Entsendegesetz für die Polizei

21. Dezember 2009 | Themenbereich: Auslandseinsätze, Nordrhein Westfalen | Drucken

Der nordrhein-westfälische GdP-Vorsitzende Frank Richter hat ein Entsendegesetz für die in Afghanistan eingesetzten deutschen Polizeibeamten gefordert. Gegenüber dem Nachrichten-Magazin „Der Spiegel” erklärte Richter: „Während in Deutschland kein Polizeieinsatz bei einem Fußballspiel ohne vorherige Gefährdungsprognose abläuft, schicken wir Polizisten in ein Kriegsgebiet ohne ausreichende Informationen über die Sicherheitslage und ohne Evakuierungspläne”. Eine Ausbildung von afghanischen Polizisten sei unter den derzeitigen Umständen nicht zu gewährleisten, kritisierte Richter im „Spiegel”. Sie sei zudem weitgehend kontraproduktiv, weil ein erheblicher Teil der von den deutschen Polizisten ausgebildeten afghanischen Sicherheitskräfte zu den Taliban überlaufen würde.

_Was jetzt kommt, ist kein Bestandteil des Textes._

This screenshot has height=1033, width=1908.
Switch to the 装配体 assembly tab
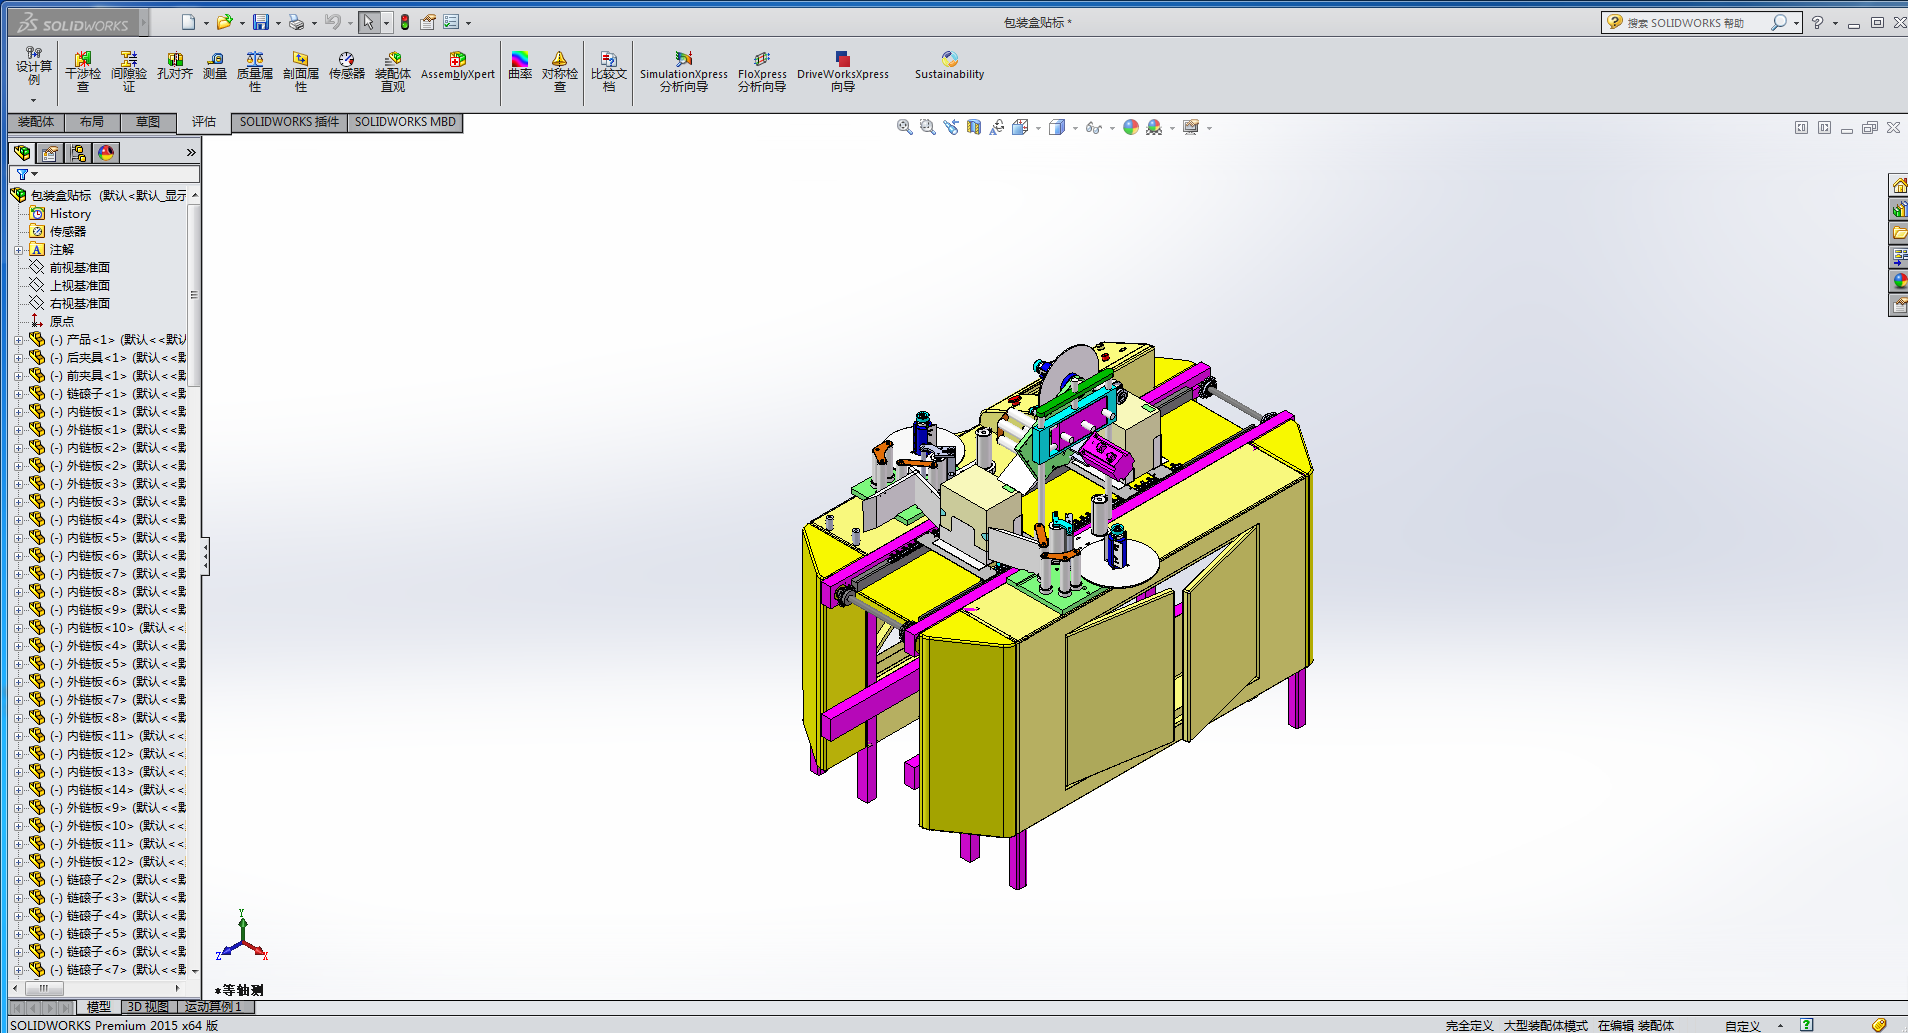click(x=36, y=122)
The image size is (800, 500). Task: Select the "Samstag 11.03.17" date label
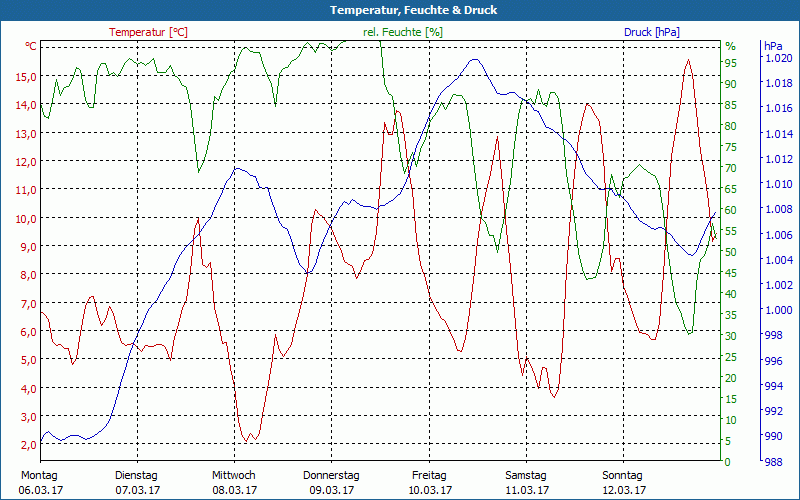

Richter fordert, dass Polizeibeamte aus NRW nur nach vorheriger Zustimmung des Landtags nach Afghanistan geschickt werden dürfen. Ein entsprechendes Entsendegesetz gibt es bislang nur für die Bundeswehr. Für den Einsatz von deutschen Polizeibeamten in anderen Ländern fehlt hingegen eine parlamentarische Kontrolle. Bevor der nordrhein-westfälische Landtag über ein entsprechendes Entsendegesetz für die Polizei entscheidet, müsse die Bundesregierung verbindlich erklären, ob es sich beim Einsatz deutscher Soldaten in Afghanistan um einen Kriegseinsatz handelt oder nicht.